Raw records
★ ★ ★ ★ ★
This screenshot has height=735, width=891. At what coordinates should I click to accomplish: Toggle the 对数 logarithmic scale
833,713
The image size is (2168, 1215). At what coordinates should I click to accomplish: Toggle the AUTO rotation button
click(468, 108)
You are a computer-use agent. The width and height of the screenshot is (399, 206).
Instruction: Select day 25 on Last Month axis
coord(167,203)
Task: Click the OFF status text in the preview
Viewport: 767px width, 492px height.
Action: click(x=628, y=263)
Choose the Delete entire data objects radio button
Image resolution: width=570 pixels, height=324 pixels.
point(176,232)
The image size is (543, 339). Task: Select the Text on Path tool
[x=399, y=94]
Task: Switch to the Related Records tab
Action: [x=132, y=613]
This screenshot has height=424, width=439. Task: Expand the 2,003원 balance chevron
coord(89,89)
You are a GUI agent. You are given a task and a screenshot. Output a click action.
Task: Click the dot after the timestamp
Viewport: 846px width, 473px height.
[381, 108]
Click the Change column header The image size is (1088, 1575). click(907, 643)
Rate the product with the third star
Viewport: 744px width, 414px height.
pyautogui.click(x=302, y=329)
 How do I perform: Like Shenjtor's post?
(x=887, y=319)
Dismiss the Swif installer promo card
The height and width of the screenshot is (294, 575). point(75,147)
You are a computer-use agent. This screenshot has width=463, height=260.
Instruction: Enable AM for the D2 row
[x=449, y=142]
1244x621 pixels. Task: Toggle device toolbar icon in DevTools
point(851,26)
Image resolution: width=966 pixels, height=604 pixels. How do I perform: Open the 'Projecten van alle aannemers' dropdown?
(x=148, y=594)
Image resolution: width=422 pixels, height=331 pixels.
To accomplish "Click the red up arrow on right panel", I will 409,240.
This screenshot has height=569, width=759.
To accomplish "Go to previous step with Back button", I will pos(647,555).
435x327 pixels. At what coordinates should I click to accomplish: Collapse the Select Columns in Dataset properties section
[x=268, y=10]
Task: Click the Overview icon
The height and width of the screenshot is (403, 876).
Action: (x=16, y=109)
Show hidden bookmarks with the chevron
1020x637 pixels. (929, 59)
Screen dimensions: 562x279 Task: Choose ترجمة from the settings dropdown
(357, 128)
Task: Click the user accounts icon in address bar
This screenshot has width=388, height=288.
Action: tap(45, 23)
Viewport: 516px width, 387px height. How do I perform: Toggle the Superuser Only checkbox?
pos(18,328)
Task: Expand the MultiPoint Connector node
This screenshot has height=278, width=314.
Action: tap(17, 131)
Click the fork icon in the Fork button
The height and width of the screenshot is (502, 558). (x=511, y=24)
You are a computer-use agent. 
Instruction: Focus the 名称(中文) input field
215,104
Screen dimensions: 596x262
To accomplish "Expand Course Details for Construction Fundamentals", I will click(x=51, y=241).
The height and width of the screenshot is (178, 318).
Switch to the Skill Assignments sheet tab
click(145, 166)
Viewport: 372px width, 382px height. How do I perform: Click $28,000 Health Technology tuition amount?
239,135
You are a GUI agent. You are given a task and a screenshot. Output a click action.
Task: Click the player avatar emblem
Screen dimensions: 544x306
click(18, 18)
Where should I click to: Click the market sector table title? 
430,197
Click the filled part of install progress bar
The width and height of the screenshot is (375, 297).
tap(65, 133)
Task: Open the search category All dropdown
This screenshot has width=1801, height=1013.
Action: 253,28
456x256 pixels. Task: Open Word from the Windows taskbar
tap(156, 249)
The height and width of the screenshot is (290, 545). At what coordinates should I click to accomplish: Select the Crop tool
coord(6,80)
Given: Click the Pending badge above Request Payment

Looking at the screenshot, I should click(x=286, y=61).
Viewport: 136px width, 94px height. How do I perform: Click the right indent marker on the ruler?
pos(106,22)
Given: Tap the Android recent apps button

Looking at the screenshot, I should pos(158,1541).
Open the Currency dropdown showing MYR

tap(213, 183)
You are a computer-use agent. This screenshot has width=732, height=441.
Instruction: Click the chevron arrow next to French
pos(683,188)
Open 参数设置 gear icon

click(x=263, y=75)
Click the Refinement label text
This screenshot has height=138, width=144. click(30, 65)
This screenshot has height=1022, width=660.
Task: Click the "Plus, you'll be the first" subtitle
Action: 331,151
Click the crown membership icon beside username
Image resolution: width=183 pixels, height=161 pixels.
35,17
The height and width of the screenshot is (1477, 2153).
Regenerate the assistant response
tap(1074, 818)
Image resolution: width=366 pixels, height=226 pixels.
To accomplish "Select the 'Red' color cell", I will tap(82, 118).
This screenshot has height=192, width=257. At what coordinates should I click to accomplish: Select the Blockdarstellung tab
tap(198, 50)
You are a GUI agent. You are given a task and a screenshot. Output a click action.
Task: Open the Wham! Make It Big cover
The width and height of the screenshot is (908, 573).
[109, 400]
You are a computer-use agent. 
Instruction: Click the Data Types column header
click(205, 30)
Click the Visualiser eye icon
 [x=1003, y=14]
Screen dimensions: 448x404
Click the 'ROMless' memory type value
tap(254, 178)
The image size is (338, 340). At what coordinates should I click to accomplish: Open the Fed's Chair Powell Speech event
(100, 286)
★ ★ ★ ★ ★
▶ What is required:
Lay out every line of the records as a numbered list, leaving out any blank lines.

▶ Solution to the problem:
1. This screenshot has height=735, width=891. At what coordinates should I click to accomplish: Toggle the 对数 logarithmic scale
2. 833,713
3. The image size is (2168, 1215). At what coordinates should I click to accomplish: Toggle the AUTO rotation button
4. click(468, 108)
5. You are a computer-use agent. The width and height of the screenshot is (399, 206).
6. Instruction: Select day 25 on Last Month axis
7. coord(167,203)
8. Task: Click the OFF status text in the preview
9. Viewport: 767px width, 492px height.
10. Action: click(x=628, y=263)
11. Choose the Delete entire data objects radio button
12. Image resolution: width=570 pixels, height=324 pixels.
13. point(176,232)
14. The image size is (543, 339). Task: Select the Text on Path tool
15. [x=399, y=94]
16. Task: Switch to the Related Records tab
17. Action: [x=132, y=613]
18. This screenshot has height=424, width=439. Task: Expand the 2,003원 balance chevron
19. coord(89,89)
20. You are a GUI agent. You are given a task and a screenshot. Output a click action.
21. Task: Click the dot after the timestamp
22. Viewport: 846px width, 473px height.
23. [381, 108]
24. Click the Change column header The image size is (1088, 1575). click(907, 643)
25. Rate the product with the third star
26. Viewport: 744px width, 414px height.
27. pyautogui.click(x=302, y=329)
28.  How do I perform: Like Shenjtor's post?
29. (x=887, y=319)
30. Dismiss the Swif installer promo card
31. The height and width of the screenshot is (294, 575). point(75,147)
32. You are a computer-use agent. This screenshot has width=463, height=260.
33. Instruction: Enable AM for the D2 row
34. [x=449, y=142]
35. 1244x621 pixels. Task: Toggle device toolbar icon in DevTools
36. point(851,26)
37. Image resolution: width=966 pixels, height=604 pixels. How do I perform: Open the 'Projecten van alle aannemers' dropdown?
38. (x=148, y=594)
39. Image resolution: width=422 pixels, height=331 pixels.
40. To accomplish "Click the red up arrow on right panel", I will 409,240.
41. This screenshot has height=569, width=759.
42. To accomplish "Go to previous step with Back button", I will pos(647,555).
43. 435x327 pixels. At what coordinates should I click to accomplish: Collapse the Select Columns in Dataset properties section
44. [x=268, y=10]
45. Task: Click the Overview icon
46. The height and width of the screenshot is (403, 876).
47. Action: (x=16, y=109)
48. Show hidden bookmarks with the chevron
49. 1020x637 pixels. (929, 59)
50. Screen dimensions: 562x279 Task: Choose ترجمة from the settings dropdown
51. (357, 128)
52. Task: Click the user accounts icon in address bar
53. This screenshot has width=388, height=288.
54. Action: tap(45, 23)
55. Viewport: 516px width, 387px height. How do I perform: Toggle the Superuser Only checkbox?
56. pos(18,328)
57. Task: Expand the MultiPoint Connector node
58. This screenshot has height=278, width=314.
59. Action: tap(17, 131)
60. Click the fork icon in the Fork button
61. The height and width of the screenshot is (502, 558). (x=511, y=24)
62. You are a computer-use agent. 
63. Instruction: Focus the 名称(中文) input field
64. 215,104
65. Screen dimensions: 596x262
66. To accomplish "Expand Course Details for Construction Fundamentals", I will click(x=51, y=241).
67. The height and width of the screenshot is (178, 318).
68. Switch to the Skill Assignments sheet tab
69. click(145, 166)
70. Viewport: 372px width, 382px height. How do I perform: Click $28,000 Health Technology tuition amount?
71. 239,135
72. You are a GUI agent. You are given a task and a screenshot. Output a click action.
73. Task: Click the player avatar emblem
74. Screen dimensions: 544x306
75. click(18, 18)
76. Where should I click to: Click the market sector table title? 
77. 430,197
78. Click the filled part of install progress bar
79. The width and height of the screenshot is (375, 297).
80. tap(65, 133)
81. Task: Open the search category All dropdown
82. This screenshot has width=1801, height=1013.
83. Action: 253,28
84. 456x256 pixels. Task: Open Word from the Windows taskbar
85. tap(156, 249)
86. The height and width of the screenshot is (290, 545). At what coordinates should I click to accomplish: Select the Crop tool
87. coord(6,80)
88. Given: Click the Pending badge above Request Payment
89. Looking at the screenshot, I should click(x=286, y=61).
90. Viewport: 136px width, 94px height. How do I perform: Click the right indent marker on the ruler?
91. pos(106,22)
92. Given: Tap the Android recent apps button
93. Looking at the screenshot, I should pos(158,1541).
94. Open the Currency dropdown showing MYR
95. tap(213, 183)
96. You are a computer-use agent. This screenshot has width=732, height=441.
97. Instruction: Click the chevron arrow next to French
98. pos(683,188)
99. Open 参数设置 gear icon
100. click(x=263, y=75)
101. Click the Refinement label text
102. This screenshot has height=138, width=144. click(30, 65)
103. This screenshot has height=1022, width=660.
104. Task: Click the "Plus, you'll be the first" subtitle
105. Action: 331,151
106. Click the crown membership icon beside username
107. Image resolution: width=183 pixels, height=161 pixels.
108. 35,17
109. The height and width of the screenshot is (1477, 2153).
110. Regenerate the assistant response
111. tap(1074, 818)
112. Image resolution: width=366 pixels, height=226 pixels.
113. To accomplish "Select the 'Red' color cell", I will tap(82, 118).
114. This screenshot has height=192, width=257. At what coordinates should I click to accomplish: Select the Blockdarstellung tab
115. tap(198, 50)
116. You are a GUI agent. You are given a task and a screenshot. Output a click action.
117. Task: Open the Wham! Make It Big cover
118. The width and height of the screenshot is (908, 573).
119. [109, 400]
120. You are a computer-use agent. 
121. Instruction: Click the Data Types column header
122. click(205, 30)
123. Click the Visualiser eye icon
124.  [x=1003, y=14]
125. Screen dimensions: 448x404
126. Click the 'ROMless' memory type value
127. tap(254, 178)
128. The image size is (338, 340). At what coordinates should I click to accomplish: Open the Fed's Chair Powell Speech event
129. (100, 286)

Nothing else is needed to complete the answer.